[Data excerpts]
◇ ◇ ◇ ◇
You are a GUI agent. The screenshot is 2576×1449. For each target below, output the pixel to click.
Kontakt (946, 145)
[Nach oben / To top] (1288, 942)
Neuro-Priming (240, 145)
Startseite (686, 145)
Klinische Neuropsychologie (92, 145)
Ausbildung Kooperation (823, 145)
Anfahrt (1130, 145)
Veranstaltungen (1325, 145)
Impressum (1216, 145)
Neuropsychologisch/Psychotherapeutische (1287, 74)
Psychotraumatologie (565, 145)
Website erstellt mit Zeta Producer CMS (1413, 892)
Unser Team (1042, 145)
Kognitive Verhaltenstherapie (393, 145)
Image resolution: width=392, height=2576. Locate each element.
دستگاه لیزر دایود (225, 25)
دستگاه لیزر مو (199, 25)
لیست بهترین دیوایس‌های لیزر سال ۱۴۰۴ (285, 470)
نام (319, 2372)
◇ ◇ ◇ ◇
ACTIVITY » Lines before the one containing "Impressum (1216, 145)" are to be left out; that line and every line after it through the end of the data should be copied exactly.

RESULT OF THE TASK »
Impressum (1216, 145)
Neuropsychologisch/Psychotherapeutische (1287, 74)
Psychotraumatologie (565, 145)
Website erstellt mit Zeta Producer CMS (1413, 892)
Unser Team (1042, 145)
Kognitive Verhaltenstherapie (393, 145)
Image resolution: width=392, height=2576. Locate each element.
دستگاه لیزر دایود (225, 25)
دستگاه لیزر مو (199, 25)
لیست بهترین دیوایس‌های لیزر سال ۱۴۰۴ (285, 470)
نام (319, 2372)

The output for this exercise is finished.